** Short problem **
Please reproduce the listing word for word, starting at the line that contains "Task: Open Lock Screen settings" and stopping after the line that contains "Action: pos(136,508)".

** Provided records **
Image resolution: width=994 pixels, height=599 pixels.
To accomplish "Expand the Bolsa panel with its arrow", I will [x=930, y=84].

--

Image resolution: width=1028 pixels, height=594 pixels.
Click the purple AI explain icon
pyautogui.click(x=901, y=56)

---

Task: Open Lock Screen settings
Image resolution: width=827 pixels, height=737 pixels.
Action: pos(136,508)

** Complete answer **
Task: Open Lock Screen settings
Image resolution: width=827 pixels, height=737 pixels.
Action: pos(136,508)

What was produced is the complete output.